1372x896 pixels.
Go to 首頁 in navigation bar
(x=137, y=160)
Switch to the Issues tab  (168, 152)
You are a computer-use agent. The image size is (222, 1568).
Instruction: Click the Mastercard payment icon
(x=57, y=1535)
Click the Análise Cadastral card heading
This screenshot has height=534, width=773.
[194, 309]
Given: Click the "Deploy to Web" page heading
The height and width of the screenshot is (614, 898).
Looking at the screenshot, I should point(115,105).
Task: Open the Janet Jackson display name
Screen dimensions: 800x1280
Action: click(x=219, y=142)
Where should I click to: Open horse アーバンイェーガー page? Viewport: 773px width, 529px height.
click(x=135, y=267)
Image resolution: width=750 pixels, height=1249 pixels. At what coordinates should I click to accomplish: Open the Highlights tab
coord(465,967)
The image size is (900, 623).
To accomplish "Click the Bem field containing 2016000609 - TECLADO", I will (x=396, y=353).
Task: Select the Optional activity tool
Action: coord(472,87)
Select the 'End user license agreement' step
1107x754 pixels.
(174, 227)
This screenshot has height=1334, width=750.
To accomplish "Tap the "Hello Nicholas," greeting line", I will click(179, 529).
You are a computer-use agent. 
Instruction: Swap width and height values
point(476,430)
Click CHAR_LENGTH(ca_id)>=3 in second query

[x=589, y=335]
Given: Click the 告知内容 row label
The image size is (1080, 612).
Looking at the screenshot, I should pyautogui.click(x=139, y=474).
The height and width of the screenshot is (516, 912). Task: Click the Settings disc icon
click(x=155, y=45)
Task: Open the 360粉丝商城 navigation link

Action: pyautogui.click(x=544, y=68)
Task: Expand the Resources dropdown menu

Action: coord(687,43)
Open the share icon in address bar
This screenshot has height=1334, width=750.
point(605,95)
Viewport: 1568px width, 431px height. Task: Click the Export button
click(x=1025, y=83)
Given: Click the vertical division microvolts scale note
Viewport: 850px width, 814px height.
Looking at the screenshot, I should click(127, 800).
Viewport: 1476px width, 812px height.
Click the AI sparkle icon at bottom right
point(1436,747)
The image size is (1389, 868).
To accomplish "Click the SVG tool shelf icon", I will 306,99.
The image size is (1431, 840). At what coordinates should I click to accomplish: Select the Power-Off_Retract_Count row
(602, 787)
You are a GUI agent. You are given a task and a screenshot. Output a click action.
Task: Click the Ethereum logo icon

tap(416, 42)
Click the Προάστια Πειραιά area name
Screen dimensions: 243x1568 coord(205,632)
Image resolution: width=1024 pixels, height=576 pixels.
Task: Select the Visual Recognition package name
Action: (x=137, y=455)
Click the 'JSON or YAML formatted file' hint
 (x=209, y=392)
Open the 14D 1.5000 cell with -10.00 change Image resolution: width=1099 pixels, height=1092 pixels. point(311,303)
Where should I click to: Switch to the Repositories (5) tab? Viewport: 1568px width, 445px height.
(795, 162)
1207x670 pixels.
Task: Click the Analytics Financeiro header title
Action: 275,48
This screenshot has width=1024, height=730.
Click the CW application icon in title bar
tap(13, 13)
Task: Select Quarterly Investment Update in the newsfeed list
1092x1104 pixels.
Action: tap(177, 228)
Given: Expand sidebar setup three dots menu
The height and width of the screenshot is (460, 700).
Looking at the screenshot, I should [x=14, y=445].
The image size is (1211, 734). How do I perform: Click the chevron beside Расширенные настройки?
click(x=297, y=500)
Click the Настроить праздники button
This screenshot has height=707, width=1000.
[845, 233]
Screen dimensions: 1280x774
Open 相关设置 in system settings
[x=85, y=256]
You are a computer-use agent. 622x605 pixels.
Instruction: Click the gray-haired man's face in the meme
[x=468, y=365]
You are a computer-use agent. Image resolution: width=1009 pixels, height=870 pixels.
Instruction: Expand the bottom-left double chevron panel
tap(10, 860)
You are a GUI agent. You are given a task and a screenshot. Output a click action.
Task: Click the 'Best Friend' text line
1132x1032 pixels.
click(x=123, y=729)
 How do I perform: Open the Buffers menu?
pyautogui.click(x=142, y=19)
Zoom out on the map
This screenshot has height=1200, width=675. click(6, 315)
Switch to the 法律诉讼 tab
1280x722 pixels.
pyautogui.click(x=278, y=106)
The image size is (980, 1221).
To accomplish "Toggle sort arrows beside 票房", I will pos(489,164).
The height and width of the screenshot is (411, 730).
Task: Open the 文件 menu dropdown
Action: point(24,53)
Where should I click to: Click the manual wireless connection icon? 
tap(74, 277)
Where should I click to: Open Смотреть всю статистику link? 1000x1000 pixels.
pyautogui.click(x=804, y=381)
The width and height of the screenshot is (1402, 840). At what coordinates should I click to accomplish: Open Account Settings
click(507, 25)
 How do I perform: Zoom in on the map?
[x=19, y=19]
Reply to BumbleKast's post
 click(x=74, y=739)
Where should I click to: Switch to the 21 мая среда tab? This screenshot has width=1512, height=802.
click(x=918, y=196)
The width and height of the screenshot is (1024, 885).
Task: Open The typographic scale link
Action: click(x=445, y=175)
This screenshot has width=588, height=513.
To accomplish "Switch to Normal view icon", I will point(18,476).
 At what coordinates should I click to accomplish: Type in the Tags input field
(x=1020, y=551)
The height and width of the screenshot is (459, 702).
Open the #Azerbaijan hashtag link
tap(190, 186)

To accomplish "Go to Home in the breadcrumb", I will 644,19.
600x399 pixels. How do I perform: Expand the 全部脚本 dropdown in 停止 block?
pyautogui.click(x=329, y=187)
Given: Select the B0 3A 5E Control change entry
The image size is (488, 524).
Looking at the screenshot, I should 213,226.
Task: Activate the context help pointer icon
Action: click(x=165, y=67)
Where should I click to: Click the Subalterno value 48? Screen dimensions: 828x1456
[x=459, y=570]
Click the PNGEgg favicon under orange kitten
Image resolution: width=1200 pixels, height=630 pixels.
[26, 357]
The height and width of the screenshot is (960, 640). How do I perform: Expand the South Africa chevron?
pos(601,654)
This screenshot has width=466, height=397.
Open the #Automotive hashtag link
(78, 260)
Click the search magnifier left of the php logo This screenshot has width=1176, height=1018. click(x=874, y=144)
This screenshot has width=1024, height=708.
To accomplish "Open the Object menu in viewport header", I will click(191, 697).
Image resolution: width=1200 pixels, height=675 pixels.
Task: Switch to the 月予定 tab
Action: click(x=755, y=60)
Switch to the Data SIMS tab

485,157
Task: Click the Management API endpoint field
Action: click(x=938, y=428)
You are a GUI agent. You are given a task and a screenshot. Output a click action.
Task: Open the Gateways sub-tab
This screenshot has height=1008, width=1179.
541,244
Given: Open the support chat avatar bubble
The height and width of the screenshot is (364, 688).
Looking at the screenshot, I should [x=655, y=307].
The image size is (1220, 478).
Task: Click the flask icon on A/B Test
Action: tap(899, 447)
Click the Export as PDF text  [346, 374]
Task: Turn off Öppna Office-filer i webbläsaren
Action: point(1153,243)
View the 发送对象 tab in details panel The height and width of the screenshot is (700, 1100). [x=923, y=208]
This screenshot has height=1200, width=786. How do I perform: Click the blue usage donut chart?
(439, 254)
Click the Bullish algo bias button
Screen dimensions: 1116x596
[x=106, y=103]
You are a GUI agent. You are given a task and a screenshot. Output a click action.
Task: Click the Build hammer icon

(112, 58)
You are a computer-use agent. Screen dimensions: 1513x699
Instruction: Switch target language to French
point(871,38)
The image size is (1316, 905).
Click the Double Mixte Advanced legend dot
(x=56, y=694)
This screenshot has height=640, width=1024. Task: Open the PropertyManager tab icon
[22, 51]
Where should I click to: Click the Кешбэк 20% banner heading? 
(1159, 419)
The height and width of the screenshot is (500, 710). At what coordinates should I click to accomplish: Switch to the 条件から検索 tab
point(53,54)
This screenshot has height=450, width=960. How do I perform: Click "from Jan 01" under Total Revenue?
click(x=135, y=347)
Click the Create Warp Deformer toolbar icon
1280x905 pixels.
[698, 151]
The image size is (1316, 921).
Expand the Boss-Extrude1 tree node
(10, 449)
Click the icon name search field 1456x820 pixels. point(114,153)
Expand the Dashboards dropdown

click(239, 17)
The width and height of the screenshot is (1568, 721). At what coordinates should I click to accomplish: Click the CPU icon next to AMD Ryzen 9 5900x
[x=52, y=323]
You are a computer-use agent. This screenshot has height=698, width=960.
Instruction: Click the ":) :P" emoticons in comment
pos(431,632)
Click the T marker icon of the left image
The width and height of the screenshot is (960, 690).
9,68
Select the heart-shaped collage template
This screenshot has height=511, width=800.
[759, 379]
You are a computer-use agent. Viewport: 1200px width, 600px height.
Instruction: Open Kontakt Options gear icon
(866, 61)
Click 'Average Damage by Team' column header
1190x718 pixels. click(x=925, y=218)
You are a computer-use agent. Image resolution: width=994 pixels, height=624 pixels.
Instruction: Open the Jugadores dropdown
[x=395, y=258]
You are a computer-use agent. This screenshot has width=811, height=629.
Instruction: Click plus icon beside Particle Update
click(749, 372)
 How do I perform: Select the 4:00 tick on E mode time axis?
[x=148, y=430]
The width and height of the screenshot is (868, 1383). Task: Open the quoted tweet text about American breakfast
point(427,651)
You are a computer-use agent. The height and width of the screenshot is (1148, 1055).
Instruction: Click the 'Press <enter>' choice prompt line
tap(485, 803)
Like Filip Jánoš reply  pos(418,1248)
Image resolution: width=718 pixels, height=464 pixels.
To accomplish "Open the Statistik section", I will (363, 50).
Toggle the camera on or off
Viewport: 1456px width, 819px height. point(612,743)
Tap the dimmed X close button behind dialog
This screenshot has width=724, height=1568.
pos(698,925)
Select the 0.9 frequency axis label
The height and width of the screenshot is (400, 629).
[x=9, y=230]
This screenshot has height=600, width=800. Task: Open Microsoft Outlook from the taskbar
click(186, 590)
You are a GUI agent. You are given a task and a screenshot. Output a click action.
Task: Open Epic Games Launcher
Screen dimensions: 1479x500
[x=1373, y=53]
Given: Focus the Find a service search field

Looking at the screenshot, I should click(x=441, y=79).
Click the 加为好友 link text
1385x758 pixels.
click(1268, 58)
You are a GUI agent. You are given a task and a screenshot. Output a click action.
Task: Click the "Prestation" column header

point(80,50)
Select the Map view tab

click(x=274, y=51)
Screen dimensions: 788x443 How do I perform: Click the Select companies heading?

= = =

■ What you are asked to do:
Where the word "change" appears in a line of the entries, copy that line.

■ Result for this exercise:
Open the 14D 1.5000 cell with -10.00 change Image resolution: width=1099 pixels, height=1092 pixels. point(311,303)
Given: Select the B0 3A 5E Control change entry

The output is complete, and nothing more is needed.